The Richmond Facility Built Exclusively for AI Workloads

Underpinning the Inference Engine is a data center in Richmond, Virginia built exclusively for AI workloads and not shared with general-purpose compute. The facility runs NVIDIA HGX B300 accelerators (from the Blackwell Ultra generation) on a 400 Gbps RoCE RDMA network fabric. The hardware investment signals intent: the performance characteristics of AI inference, particularly GPU density, memory bandwidth, and low-latency interconnects, differ enough from general-purpose cloud that purpose-built infrastructure produces measurably different results.

DigitalOcean describes its full platform as spanning five layers: infrastructure, core cloud, inference, data, and managed agents. The Richmond facility serves as the GPU-dense foundation of that platform, and is the hardware layer behind the Inference Engine’s benchmark performance figures.

$1 Billion in ARR and the AI Numbers Behind the Launch

DigitalOcean reported Q4 2025 revenue of $242 million, up 18% year-over-year. The company crossed $1 billion in annualized monthly revenue in December 2025. AI customer revenue grew 150% year-over-year in the quarter. The company added a record $51 million in organic incremental ARR during Q4. Adjusted free cash flow for the full year reached $168 million at a 19% margin. DigitalOcean raised its 2026 revenue growth guidance to 21% following those results.

For a company that has historically served developers and mid-size businesses with straightforward cloud pricing, these numbers reflect a meaningful shift in the scale and nature of its customer base. CEO Paddy Srinivasan described what is driving that shift: “AI has moved from thinking to doing. AI-native companies are no longer building simple applications that make a single model call; they are building distributed, stateful, multi-agent systems.”

Character.ai, Hippocratic AI, and LawVo Already in Production

The Inference Engine is not a preview-stage product. Production deployments are already running at scale across a range of industries.

Character.ai processes more than 1 billion queries per day on DigitalOcean infrastructure. Hippocratic AI has processed more than 20 million patient interactions on the platform and reports 40% lower P99 latency after migrating workloads. LawVo runs more than 130 AI agentsand reports a 42% reduction in costsWorkato reports a 67% reduction in inference costs and 77% faster time-to-first-token after moving to the Inference Router.

The spread of industries, conversational AI, healthcare, legal, and workflow automation, reflects the breadth of use case the Inference Engine is designed to serve. These are not pilot deployments. They are production systems processing meaningful volumes, and they provide the baseline performance evidence that enterprise buyers and hosting providers evaluating the platform need.

For Hosting Providers, Four Tiers That Map to Real Customer Workloads

For managed hosting providers and cloud resellers, the Inference Engine addresses a practical problem: how to add AI inference to a product offering without building or operating GPU infrastructure independently.

The four-tier structure maps directly to the workload types that managed service customers generate. Teams with sporadic or unpredictable inference needs fit Serverless. Teams processing large data jobs on a schedule fit Batch at half the real-time cost. Teams with consistent high-volume production workloads fit Dedicated. The Router layer reduces total spend across all of these by directing traffic to the most cost-effective option for each request.

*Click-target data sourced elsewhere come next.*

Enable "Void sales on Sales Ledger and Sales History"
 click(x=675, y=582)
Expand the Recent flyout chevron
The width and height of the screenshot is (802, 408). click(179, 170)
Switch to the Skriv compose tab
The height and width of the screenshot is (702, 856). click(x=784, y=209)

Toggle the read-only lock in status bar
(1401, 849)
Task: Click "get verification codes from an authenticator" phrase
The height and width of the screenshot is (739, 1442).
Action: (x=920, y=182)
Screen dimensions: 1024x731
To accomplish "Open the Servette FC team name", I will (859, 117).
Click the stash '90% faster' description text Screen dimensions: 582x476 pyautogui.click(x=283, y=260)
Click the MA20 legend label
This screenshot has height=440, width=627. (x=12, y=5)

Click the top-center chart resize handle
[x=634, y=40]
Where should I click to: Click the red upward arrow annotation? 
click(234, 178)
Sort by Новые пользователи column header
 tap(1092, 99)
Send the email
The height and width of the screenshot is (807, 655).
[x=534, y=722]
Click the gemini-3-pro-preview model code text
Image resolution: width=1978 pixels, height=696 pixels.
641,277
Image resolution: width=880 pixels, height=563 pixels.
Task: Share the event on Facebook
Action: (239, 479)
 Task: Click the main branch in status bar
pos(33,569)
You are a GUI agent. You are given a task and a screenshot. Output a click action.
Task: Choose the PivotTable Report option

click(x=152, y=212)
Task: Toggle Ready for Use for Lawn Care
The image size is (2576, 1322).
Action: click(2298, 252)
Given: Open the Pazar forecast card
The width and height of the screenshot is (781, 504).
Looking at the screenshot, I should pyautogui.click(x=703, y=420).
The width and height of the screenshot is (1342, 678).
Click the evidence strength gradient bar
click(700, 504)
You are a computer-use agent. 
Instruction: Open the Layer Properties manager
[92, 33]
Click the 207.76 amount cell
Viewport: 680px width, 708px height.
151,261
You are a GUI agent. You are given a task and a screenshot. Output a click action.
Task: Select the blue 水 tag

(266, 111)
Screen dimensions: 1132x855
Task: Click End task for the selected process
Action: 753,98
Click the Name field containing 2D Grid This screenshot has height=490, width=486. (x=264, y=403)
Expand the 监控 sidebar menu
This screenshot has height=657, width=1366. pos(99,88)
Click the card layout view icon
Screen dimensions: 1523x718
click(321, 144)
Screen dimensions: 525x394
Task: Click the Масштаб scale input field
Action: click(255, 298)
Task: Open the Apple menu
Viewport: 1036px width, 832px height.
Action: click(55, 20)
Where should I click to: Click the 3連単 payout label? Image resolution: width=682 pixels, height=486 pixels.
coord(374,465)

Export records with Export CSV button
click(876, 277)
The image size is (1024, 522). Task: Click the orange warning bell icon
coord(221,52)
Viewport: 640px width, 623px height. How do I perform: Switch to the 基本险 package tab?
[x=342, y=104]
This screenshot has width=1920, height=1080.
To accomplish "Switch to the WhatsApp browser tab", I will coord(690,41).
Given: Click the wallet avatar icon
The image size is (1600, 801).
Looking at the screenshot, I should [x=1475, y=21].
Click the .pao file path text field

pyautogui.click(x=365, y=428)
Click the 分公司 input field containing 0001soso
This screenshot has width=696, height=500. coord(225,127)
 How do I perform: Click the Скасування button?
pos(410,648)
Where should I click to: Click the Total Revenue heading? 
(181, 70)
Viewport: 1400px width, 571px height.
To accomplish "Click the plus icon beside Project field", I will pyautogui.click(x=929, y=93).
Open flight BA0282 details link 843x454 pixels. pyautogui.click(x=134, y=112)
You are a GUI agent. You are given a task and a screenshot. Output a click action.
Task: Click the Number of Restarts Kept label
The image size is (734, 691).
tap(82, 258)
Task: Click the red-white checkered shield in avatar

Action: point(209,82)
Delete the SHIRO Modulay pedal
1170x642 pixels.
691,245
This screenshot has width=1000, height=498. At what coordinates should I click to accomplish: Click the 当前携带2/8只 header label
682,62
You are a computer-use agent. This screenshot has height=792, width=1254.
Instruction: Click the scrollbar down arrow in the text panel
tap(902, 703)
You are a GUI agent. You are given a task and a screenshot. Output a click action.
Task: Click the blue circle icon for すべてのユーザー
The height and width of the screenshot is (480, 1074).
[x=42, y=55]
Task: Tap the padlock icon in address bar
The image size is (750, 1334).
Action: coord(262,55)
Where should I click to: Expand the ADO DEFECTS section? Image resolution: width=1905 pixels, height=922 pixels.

DigitalOcean’s position in the market has been cost-competitive cloud for developers and mid-size businesses who find hyperscaler pricing and complexity hard to navigate. The Inference Engine applies that same approach to AI compute. Access to more than 70 models across text, image, audio, and video, transparent per-token or per-GPU-hour pricing, and a single interface covering the full range of workload types makes it simpler for a hosting provider to offer AI capabilities than assembling equivalent access across multiple providers separately. For hosting providers whose customers are developer teams or mid-market businesses, that simplicity is the product.